■ Directive: Extend the passage on reducing memory power in multimedia codesign, picking up right after its final sentence.

■ Page extract:
Portable or embedded systems as well as submicronic technologies have made the power consumption criteria crucial. Memory is known to be extremely power consuming. Moreover multimedia applications are memory intensive applications. Therefore we propose new techniques to optimize a behavioral description of multimedia applications before the Hardware/Software partitioning (Codesign). These transformations are performed on "for" loops that constitute the main parts that handle the arrays of the multimedia code. These optimizations are then tested within the VCC (Cadence ® Virtual Component CoDesign) framework.
Introduction
Code transformations for the design of an integrated system can be performed at several levels. For instance, Boolean functions minimization can be considered. At the Register Transfer Level, transformations are performed on the control state charts by splitting or merging nodes. At every stage of the design we can apply transformations used in software compilers [1] .
In this paper, we will focus on the design of data flow embedded systems. These systems use signals and data stored in arrays such as images, video and sounds. This type of applications consumes memory for multidimensional data storage. More than a half of the surface of integrated systems of this kind is filled by memory. Memory is known to be power consuming. Therefore, this massive memory made power consumption criteria control compulsory. Power optimization by memory optimization can be done in several ways: the reduction of the size of the memory and improved data-movement strategies over the memory hierarchy.
Once the Hardware-Software partitioning is done, the memory has already been divided. It is therefore very important to make optimizations before this partitioning in order to deal with all the memory in homogeneous vision. In this paper, we want to optimize both types of memories, the one that will be included in hardware and the one controlled by software.
Methods and tools defined in this paper are specific to Codesign because in the case of software-only compilation the memory is already instantiated in hardware and cannot be tuned. Moreover, the memory is rarely shared in software; a memory cell is used for only one array cell (unless explicitly stated when the designer uses the same name for two non-overlapping objects).
On the opposite, during silicon compilation the physical memory is optimized all along the design chain. In-Place Mapping [2] can allow to share memory by overlapping arrays when possible, memory allocation can select memory modules upon several criteria (size, number of ports) and assignment computes hardware addresses for accessing arrays in memory [3] . The memory is instantiated on-demand and specific modules can be used or even built specifically. This will be the main assumption for memory optimization by code transformations.
All the optimizations undertaken during silicon compilation improve the design starting from a given description. However, a preprocessing source-to-source code transformation similar to the one used in software compilation can be applied on the design in order to improve the efficiency, or enable, further optimizations. The source-to-source transformations we propose are target independent code optimizations. We do not consider specific modeling of the target except that it has, at least, two levels of memory. These transformations are good on general principles and are a complement to transformations that are designed for a specific target platform.

[Entries drawn from a collection]
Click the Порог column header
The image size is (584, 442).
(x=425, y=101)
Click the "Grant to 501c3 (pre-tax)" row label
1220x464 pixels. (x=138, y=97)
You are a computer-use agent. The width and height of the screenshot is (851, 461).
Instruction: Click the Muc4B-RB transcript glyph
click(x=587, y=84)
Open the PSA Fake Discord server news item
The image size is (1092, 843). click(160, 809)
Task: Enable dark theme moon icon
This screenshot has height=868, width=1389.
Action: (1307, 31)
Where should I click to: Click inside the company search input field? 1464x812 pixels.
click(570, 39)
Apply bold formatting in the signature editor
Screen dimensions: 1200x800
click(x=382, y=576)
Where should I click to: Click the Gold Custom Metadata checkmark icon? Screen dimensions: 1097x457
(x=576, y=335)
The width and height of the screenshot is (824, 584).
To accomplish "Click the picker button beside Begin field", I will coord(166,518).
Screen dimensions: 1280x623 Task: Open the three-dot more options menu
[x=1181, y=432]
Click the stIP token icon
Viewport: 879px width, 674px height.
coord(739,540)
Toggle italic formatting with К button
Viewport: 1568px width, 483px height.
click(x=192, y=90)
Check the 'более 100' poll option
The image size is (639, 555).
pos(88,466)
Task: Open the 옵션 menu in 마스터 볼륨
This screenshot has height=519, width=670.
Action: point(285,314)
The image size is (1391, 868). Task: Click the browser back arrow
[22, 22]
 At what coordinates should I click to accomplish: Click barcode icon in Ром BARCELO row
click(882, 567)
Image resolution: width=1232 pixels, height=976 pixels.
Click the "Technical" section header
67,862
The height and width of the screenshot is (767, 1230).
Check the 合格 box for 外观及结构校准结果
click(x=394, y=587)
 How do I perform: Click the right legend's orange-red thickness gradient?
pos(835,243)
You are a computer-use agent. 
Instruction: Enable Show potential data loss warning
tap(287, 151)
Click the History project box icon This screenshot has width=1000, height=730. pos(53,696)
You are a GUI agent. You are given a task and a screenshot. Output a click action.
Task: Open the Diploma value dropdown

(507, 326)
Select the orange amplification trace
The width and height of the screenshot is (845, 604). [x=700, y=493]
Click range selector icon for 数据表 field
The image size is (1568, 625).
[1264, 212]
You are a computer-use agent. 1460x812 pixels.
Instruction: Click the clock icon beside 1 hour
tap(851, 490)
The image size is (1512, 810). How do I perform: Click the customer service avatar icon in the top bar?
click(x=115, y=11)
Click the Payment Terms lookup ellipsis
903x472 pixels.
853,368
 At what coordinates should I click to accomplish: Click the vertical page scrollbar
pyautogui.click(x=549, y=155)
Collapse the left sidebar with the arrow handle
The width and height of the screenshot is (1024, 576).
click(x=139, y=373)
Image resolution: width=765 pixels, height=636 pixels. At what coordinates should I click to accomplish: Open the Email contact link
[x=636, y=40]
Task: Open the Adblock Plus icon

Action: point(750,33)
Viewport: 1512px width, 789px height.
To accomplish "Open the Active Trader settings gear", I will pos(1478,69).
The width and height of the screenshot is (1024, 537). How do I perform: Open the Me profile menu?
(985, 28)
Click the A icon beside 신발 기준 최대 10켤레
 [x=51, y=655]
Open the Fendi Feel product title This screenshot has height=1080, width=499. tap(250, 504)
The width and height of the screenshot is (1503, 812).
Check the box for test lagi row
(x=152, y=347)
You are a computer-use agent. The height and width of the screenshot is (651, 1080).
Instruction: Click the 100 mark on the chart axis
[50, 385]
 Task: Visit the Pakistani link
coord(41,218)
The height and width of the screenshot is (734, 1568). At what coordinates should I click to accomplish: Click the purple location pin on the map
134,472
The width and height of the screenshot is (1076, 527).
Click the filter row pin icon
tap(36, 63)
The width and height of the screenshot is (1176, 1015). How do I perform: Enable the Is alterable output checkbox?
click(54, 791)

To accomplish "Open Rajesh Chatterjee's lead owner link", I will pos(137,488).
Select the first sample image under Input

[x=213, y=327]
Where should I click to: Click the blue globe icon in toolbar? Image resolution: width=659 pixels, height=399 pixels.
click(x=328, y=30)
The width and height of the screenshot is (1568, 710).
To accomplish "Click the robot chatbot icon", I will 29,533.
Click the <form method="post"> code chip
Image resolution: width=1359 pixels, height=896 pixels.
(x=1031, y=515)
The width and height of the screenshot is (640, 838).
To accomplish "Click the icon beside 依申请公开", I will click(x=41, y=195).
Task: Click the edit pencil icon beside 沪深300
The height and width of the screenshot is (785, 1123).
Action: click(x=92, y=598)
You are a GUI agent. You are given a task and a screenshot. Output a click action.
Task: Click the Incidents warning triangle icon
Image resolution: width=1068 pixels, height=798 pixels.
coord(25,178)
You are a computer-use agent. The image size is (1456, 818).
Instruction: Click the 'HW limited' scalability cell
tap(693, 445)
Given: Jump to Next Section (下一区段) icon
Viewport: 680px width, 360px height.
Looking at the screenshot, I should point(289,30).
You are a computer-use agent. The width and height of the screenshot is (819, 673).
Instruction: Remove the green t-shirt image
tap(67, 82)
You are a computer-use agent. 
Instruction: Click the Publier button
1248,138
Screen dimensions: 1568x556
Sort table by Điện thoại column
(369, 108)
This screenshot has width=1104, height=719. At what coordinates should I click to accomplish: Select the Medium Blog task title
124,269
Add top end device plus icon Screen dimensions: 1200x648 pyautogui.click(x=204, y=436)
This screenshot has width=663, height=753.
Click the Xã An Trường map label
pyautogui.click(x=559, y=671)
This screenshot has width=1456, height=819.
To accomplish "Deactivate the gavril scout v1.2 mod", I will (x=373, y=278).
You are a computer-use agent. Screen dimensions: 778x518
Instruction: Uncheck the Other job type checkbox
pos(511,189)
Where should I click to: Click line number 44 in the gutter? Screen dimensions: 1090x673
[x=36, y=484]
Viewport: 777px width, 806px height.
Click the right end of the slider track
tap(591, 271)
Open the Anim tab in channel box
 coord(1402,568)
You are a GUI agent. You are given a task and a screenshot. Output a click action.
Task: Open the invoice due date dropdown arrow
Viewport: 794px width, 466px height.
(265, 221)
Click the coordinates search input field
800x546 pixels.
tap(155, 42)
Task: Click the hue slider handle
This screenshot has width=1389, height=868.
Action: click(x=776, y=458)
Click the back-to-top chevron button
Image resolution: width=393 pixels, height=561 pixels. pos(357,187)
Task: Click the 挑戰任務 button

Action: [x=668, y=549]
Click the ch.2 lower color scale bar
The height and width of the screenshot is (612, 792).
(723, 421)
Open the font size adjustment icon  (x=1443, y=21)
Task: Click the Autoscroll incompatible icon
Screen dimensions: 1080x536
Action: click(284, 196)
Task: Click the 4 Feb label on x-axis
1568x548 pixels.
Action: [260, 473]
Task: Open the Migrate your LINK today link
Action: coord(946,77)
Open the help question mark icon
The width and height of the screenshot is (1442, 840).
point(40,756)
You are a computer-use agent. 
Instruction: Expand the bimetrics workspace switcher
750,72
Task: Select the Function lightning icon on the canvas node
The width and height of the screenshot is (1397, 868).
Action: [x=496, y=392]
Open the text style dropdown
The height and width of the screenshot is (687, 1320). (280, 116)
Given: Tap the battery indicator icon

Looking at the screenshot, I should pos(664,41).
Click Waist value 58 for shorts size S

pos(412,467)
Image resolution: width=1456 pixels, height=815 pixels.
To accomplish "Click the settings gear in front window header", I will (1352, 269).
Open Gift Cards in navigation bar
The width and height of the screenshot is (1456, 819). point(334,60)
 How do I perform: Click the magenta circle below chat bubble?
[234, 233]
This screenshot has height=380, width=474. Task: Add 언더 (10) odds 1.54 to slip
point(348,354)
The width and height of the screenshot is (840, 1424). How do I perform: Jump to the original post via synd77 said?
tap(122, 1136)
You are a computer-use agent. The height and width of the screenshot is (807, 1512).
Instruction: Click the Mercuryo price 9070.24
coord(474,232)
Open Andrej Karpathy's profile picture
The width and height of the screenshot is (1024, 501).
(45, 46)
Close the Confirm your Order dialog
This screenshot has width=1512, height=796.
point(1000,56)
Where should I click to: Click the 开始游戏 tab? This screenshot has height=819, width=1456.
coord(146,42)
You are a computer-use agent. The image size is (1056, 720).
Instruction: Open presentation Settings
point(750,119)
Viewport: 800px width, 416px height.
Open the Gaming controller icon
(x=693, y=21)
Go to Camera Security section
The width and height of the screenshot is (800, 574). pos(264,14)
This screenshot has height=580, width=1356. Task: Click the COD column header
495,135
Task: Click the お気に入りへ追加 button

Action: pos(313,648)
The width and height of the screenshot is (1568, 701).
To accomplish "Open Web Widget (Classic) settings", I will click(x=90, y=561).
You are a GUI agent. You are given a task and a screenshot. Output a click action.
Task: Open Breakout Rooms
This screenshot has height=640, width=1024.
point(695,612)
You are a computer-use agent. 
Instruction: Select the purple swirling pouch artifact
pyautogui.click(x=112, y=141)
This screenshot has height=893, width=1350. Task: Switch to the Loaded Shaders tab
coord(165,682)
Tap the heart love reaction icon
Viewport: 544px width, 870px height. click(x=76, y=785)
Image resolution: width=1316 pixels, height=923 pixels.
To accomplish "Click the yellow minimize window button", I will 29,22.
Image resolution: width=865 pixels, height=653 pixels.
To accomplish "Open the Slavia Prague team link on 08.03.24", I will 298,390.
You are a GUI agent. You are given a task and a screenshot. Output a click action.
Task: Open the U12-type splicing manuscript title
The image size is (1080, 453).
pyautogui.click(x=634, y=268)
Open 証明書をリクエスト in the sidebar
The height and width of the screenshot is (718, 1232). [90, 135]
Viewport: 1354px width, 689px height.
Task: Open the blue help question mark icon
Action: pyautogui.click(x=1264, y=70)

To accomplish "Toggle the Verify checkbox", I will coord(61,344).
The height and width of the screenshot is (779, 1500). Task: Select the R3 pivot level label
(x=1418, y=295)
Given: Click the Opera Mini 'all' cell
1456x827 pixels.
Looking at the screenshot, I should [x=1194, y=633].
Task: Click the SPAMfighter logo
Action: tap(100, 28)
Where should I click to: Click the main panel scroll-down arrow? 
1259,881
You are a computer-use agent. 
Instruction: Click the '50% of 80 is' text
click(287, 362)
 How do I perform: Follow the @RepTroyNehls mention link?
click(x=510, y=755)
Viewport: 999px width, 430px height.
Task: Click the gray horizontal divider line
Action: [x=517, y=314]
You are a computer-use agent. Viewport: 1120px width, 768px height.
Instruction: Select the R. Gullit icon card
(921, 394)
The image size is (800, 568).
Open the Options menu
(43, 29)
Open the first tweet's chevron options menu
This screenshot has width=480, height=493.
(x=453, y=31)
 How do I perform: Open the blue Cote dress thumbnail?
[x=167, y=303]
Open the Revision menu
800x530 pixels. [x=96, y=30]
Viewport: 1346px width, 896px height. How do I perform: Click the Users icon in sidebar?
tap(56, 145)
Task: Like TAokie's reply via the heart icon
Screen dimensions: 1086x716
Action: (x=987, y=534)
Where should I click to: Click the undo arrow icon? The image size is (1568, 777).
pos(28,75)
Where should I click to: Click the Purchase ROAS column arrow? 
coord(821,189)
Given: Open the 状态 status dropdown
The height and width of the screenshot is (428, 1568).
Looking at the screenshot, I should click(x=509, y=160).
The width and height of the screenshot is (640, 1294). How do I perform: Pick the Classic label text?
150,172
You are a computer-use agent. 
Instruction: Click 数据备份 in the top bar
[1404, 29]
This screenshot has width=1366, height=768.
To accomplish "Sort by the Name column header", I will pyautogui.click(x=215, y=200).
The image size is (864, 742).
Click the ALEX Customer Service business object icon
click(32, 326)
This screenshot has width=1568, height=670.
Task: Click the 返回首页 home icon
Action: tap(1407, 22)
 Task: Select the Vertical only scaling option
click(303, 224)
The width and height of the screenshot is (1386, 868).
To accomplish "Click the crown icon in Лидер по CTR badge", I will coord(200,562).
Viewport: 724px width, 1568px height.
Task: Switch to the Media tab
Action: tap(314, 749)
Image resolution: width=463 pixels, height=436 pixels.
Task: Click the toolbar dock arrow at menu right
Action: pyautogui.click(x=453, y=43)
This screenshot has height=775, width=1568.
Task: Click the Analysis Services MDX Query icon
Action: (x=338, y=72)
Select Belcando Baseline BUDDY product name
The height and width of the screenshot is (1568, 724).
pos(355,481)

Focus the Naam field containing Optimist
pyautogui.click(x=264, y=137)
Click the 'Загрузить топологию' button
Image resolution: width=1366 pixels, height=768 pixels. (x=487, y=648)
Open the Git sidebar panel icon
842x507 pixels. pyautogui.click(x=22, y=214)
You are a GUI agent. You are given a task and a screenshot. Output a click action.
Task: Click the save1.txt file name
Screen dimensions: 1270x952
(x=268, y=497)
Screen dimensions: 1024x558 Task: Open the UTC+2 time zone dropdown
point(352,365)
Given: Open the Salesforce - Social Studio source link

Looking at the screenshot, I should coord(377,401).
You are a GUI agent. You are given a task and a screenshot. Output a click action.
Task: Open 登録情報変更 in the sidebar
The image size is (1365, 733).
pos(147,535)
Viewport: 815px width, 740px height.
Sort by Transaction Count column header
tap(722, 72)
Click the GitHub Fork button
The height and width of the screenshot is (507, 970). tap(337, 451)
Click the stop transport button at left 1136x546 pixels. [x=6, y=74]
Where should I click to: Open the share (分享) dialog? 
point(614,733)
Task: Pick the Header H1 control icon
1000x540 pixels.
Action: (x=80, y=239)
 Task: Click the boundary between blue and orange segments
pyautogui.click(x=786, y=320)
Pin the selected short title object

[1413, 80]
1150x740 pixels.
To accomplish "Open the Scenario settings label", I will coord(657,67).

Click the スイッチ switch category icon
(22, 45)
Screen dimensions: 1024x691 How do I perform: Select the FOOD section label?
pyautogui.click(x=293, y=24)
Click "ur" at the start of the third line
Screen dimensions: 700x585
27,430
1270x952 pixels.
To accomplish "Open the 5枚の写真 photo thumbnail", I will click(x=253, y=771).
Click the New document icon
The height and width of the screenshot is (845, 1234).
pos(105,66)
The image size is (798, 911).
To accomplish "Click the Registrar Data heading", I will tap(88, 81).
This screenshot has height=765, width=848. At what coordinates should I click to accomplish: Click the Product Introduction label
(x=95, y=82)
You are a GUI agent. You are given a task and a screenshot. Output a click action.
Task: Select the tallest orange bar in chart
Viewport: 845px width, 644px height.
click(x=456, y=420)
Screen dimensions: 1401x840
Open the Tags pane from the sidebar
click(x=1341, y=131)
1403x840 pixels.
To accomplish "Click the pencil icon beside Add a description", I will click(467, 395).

■ Task response:
The handling of arrays is done mainly through "for" loops in multimedia applications. These loops form the critical part of the optimizations we want to apply at the Codesign stage. We propose to transform the algorithmic description of a design by exploiting and adapting techniques similar to the ones used in automatic parallelization [4, 5, 6 ] (see also [7] and [8] ) so as to reduce the consumption in power due to memory by enabling powerful optimizations.
In this paper, we will present "for" loop transformations to optimize memory. The following section defines the basic target architecture and the memory criteria to reduce power consumption. Section 3 introduces "for" loop transformations and develops two main transformations, namely loop merging and loop alignment. There was a lack of environment and experiments results that prove the effectiveness of the proposed approach. Our goal with the section 4 is to demonstrate that the optimization performed at the codesign level can be tested in the VCC framework. VCC methodology is leveraging the selection of the most appropriate optimization by ranking several alternatives in term of performance and cost. The goal is the estimation memory traffic in the architecture. We'll focus on the estimation of components' activation, such as CPU, Cache and Memory, number of memory's access over time or statistics, bus and memory's load.
Memory optimizations in Multimedia Embedded systems
Memory operations consume far more power than control or arithmetical operations. Experiments have shown the relative cost of a memory operation compared to arithmetic computations; for example a transfer from an external memory consumes 33 times more than a 16-bit addition. Experimentation made at IMEC [9] on MPEG4 has shown important consumption gains by code transformations on the algorithmic description of the design in C language (decrease of a factor 4 on average consumption and of a factor 10 on peak power).
Architecture and Memory Hierarchy
Target multimedia architectures and applications impose a complex memory hierarchy: registers, hardware and/or software caches, on-chip or offchip memory [10] . We use a simplified view of the target architecture for codesign shown on Figure 1 . The only feature we consider here is the availability of a foreground (on-chip) and a background memory (off-chip) with a communication bus between them. 
Cost Functions and Models
The size of the memory needed by an application is approximated by the maximum size of time overlapping arrays. This is based on the assumption that the memory will be shared afterward by InPlace Mapping [2] . It gives the following definition:
Size (A) is the size of the array A and Live (t) is the set of arrays that contains useful data at time t.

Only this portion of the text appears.